12 Jun 2012 Los Angeles - Most people don't think twice about how Internet search engines work. You type in a word or phrase, hit enter, and poof - a list of web pages pops up, organized by relevance. Behind the scenes, a lot of math goes into figuring out exactly what qualifies as most relevant web page for your search. Google, for example, uses a page ranking algorithm that is rumoured to be the largest numerical calculation carried out anywhere in the world. With the web constantly expanding, researchers at USC have proposed - and demonstrated the feasibility - of using quantum computers to speed up that process.
"This work is about trying to speed up the way we search on the web", stated Daniel Lidar, corresponding author of a paper on the research that appeared in the journalPhysical Review Letterson June 4.
As the Internet continues to grow, the time and resources needed to run the calculation - which is done daily - grow with it, Daniel Lidar said.
Daniel Lidar, who holds appointments at the USC Viterbi School of Engineering and the USC Dornsife College of Letters, Arts and Sciences, worked with colleagues Paolo Zanardi of USC Dornsife and first author Silvano Garnerone, formerly a postdoctoral researcher at USC and now of the University of Waterloo, to see whether quantum computing could be used to run the Google algorithm faster.
As opposed to traditional computer bits, which can encode distinctly either a one or a zero, quantum computers use quantum bits or "qubits", which can encode a one and a zero at the same time. This property, called superposition, some day will allow quantum computers to perform certain calculations much faster than traditional computers.
Currently, there isn't a quantum computer in the world anywhere near large enough to run Google's page ranking algorithm for the entire web. To simulate how a quantum computer might perform, the researchers generated models of the web that simulated a few thousand web pages.

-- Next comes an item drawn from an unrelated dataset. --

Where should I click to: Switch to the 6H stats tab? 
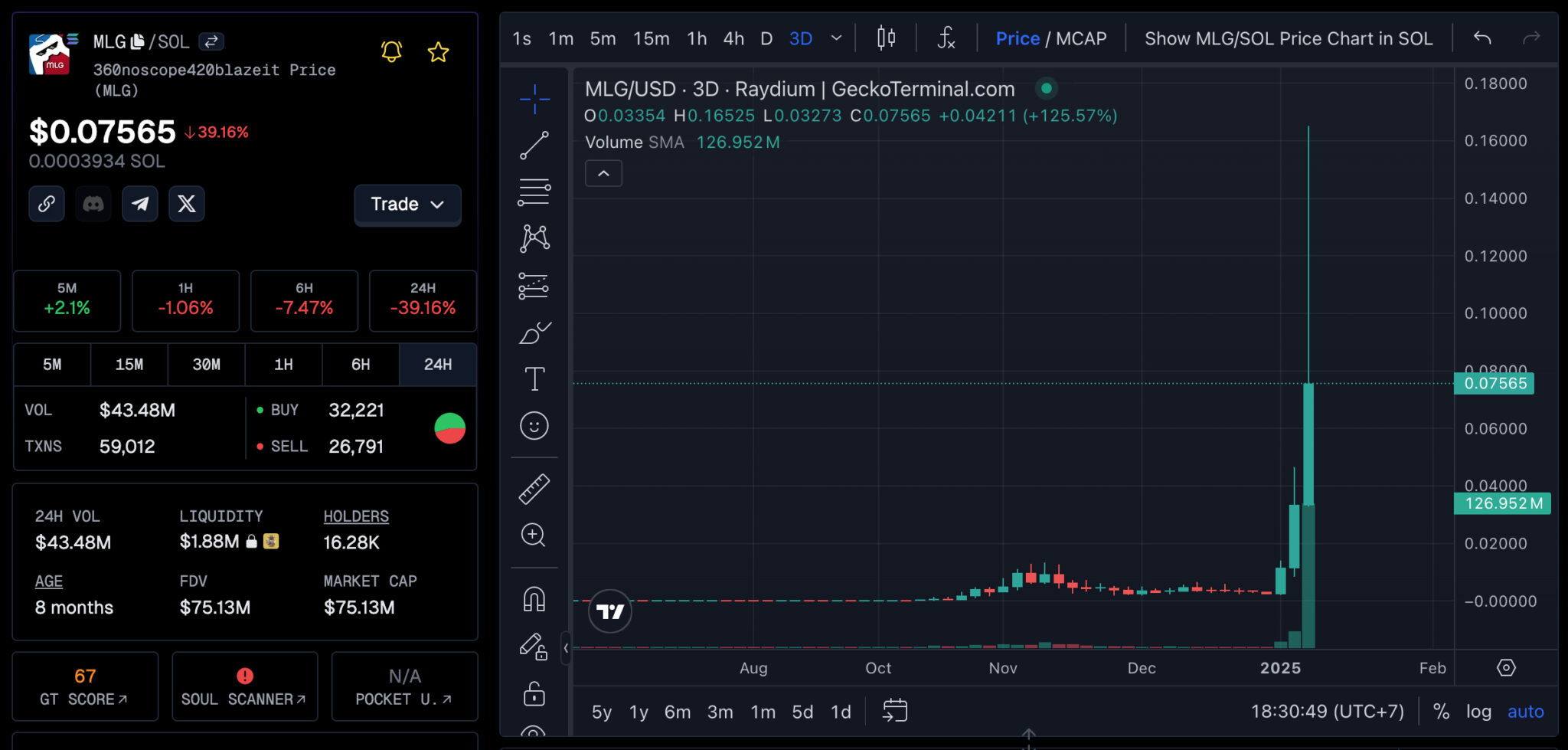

The simulation showed that a quantum computer could, in principle, return the ranking of the most important pages in the web faster than traditional computers, and that this quantum speedup would improve the more pages needed to be ranked. Further, the researchers showed that to simply determine whether the web's page rankings should be updated, a quantum computer would be able to spit out a yes-or-no answer exponentially faster than a traditional computer.
This research was funded by number of sources, including the National Science Foundation, the NASA Ames Research Center, the Lockheed Martin Corporation University Research Initiative programme, and a Google faculty research award to Daniel Lidar.